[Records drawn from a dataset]
--------

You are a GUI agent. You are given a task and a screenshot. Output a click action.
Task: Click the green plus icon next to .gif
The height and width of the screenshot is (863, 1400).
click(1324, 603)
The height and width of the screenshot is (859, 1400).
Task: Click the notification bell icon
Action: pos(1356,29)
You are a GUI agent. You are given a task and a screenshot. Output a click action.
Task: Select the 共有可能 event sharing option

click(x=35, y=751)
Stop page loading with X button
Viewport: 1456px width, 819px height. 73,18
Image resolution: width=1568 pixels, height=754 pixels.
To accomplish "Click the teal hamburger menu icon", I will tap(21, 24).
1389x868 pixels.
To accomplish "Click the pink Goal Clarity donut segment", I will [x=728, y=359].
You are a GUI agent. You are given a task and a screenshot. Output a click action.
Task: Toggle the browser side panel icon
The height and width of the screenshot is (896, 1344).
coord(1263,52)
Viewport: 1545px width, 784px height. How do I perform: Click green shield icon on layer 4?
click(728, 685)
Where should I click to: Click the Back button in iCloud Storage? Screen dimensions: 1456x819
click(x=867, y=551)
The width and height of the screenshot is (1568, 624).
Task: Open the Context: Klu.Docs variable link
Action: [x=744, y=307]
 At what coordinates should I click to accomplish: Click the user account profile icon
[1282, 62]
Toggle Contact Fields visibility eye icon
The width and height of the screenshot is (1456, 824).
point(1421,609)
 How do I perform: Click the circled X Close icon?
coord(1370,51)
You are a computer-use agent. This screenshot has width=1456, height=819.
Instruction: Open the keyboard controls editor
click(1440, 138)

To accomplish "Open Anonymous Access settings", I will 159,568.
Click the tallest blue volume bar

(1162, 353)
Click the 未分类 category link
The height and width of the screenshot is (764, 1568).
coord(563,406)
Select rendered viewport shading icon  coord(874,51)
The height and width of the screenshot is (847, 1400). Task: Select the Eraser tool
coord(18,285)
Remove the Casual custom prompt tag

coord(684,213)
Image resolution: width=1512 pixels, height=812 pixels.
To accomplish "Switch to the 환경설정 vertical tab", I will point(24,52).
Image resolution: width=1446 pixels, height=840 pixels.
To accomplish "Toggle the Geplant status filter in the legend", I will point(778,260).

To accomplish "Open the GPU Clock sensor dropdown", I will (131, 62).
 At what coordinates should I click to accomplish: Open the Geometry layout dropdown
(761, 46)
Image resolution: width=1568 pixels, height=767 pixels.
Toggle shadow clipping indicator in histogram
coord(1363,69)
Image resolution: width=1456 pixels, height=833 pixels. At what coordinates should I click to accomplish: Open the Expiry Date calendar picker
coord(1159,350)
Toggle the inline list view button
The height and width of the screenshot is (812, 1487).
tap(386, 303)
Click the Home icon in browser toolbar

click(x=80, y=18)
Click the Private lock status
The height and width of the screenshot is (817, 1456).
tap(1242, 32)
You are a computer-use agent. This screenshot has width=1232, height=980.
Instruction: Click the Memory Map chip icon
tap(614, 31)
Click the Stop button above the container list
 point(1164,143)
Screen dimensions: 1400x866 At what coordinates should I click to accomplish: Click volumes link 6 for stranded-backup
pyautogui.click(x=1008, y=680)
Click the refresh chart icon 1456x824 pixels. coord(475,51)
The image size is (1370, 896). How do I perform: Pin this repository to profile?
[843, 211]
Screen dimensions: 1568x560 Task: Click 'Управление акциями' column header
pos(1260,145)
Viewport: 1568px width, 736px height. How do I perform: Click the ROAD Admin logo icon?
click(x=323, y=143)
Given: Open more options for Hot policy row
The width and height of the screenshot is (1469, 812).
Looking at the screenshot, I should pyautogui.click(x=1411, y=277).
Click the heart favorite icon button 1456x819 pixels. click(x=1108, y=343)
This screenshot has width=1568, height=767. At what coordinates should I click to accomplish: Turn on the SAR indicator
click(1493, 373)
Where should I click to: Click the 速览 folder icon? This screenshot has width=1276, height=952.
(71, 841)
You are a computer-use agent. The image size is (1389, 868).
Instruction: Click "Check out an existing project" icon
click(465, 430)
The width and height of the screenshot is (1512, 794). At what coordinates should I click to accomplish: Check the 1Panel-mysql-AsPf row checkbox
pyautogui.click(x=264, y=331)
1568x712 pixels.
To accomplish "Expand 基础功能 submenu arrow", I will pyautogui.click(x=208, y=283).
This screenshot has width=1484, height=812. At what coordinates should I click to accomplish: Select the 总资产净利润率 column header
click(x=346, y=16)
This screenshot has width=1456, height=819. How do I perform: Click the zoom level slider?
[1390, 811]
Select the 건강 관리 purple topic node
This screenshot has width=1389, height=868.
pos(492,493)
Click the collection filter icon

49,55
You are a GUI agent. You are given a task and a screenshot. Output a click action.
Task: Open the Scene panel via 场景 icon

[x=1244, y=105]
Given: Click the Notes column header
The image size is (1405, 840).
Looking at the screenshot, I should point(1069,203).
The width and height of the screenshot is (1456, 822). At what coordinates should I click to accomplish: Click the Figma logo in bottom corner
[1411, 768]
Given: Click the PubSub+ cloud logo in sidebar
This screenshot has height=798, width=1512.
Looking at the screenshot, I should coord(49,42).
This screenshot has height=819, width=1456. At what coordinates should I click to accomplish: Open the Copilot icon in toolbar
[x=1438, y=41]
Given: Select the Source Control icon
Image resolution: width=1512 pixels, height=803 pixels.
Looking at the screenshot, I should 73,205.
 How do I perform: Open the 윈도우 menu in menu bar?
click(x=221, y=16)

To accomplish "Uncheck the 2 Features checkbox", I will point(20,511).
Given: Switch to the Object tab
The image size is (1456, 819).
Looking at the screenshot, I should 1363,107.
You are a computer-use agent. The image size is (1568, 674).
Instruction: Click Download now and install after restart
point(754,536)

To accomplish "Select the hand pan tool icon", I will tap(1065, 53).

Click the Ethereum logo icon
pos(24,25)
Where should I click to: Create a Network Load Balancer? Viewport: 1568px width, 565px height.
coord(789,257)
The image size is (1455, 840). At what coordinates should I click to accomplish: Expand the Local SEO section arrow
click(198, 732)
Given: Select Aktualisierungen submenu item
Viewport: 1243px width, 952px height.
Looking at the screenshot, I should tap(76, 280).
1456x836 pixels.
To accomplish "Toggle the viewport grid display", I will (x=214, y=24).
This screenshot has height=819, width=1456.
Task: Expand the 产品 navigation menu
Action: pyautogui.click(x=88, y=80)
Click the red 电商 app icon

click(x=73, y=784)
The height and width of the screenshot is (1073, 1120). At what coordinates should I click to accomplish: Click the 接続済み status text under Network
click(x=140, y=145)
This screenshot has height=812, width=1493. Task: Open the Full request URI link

--------

Please return every line from the one that contains "The image size is (1455, 840)." through the end of the entries, exactly, leaving out all others.

The image size is (1455, 840). At what coordinates should I click to accomplish: Expand the Local SEO section arrow
click(198, 732)
Given: Select Aktualisierungen submenu item
Viewport: 1243px width, 952px height.
Looking at the screenshot, I should tap(76, 280).
1456x836 pixels.
To accomplish "Toggle the viewport grid display", I will (x=214, y=24).
This screenshot has height=819, width=1456.
Task: Expand the 产品 navigation menu
Action: pyautogui.click(x=88, y=80)
Click the red 电商 app icon

click(x=73, y=784)
The height and width of the screenshot is (1073, 1120). At what coordinates should I click to accomplish: Click the 接続済み status text under Network
click(x=140, y=145)
This screenshot has height=812, width=1493. Task: Open the Full request URI link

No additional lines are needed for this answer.